Murrumbeena is a well-connected suburb with ease of access to public transport and main road arterials leading to freeways and CityLink.

The main roads delineating Murrumbeena are Dandenong Road, North Road, Murrumbeena Road and Poath Road, while Neerim Road traverses through it.

Murrumbeena railway station is a Zone 1 suburban railway station providing regular services to the city and along the Pakenham and Cranbourne lines. Most peak hour services run partially express, with only five stops between Murrumbeena and Melbourne's CBD. The popular service is well used through to late night. There are direct train connections to Monash University (Caulfield) and bus connections to Monash University (Clayton) and Holmesglen TAFE.

Upon completion of the Metro Tunnel in 2025, express city bound trains from Murrumbeena will be just 3/4 stops from Anzac (St Kilda Road)/Town Hall stations.

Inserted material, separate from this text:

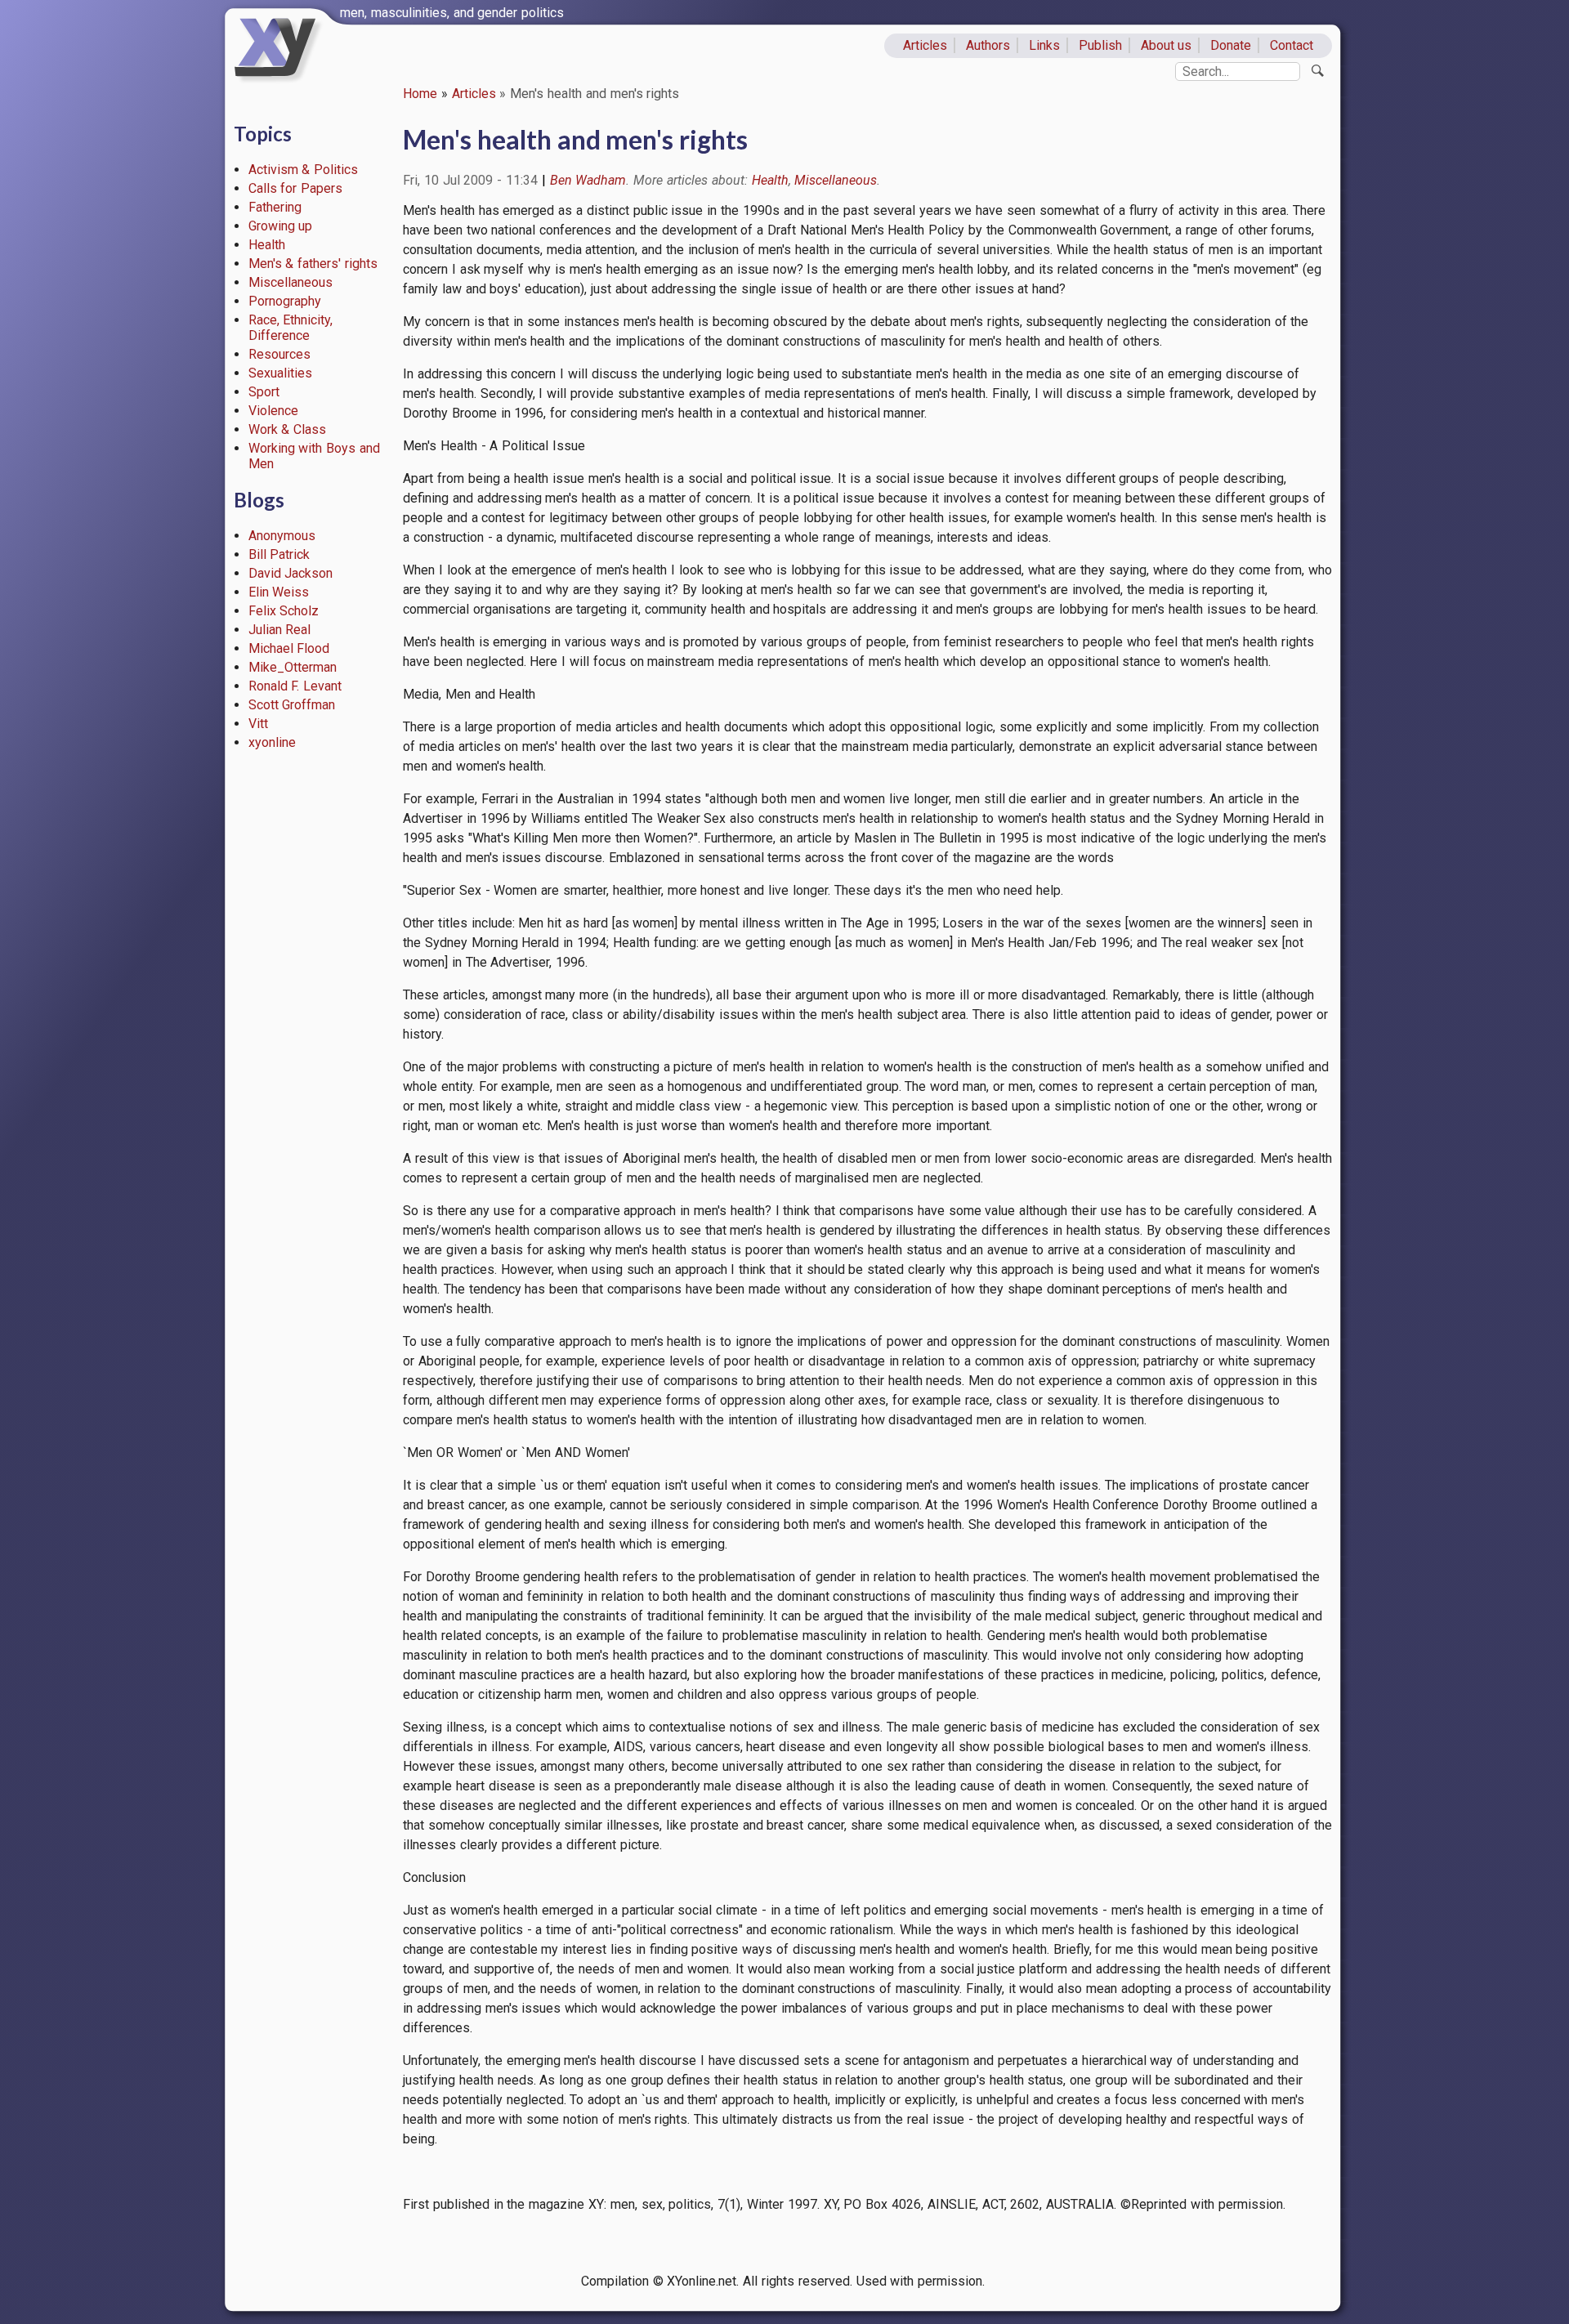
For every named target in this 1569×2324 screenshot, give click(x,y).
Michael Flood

Murrumbeena Bus Interchange sits on Murrumbeena Road under the elevated railway station, with Bus Routes 624 and 822 traversing through it.

- Bus Route 623 stops at Dandenong Road service lane, on the northern boundary of Murrumbeena, en route from Chadstone SC to St Kilda.
- Bus Route 624 travels between Kew and Oakleigh via Malvern, Carnegie, Murrumbeena Bus Interchange, Chadstone SC and Holmesglen TAFE, and travels east and west along Neerim Road.
- Bus Route 625 travels between Elsternwick and Chadstone SC via Caulfield, Ormond, Carnegie and Oakleigh, stopping along Kangaroo Road (including Murrumbeena Park) in Murrumbeena.
- Bus Route 626 stops at Dandenong Road service lane, on the northern boundary of Murrumbeena, en route from Chadstone SC to Brighton.
- Bus Route 627 travels between Chadstone SC and Moorabbin Station via Dandenong Road service lane, predominantly stopping along Murrumbeena Road and East Boundary Road.
- Bus Route 630 travels between Elwood and Monash University (Clayton) along North Road via Ormond, Murrumbeena and Huntingdale, stopping on the southern boundary of Murrumbeena.
- Bus Route 822 travels between Chadstone SC and Sandringham via Murrumbeena Bus Interchange and Southland SC, predominantly stopping along Murrumbeena Road.
- Bus Route 900 travels Rowville (Stud Park SC) via Monash University (Clayton), Oakleigh, Chadstone SC to Caulfield/Monash University (Caulfield). It stops on Dandenong Road service lane, on the northern boundary of Murrumbeena, en route to Caulfield.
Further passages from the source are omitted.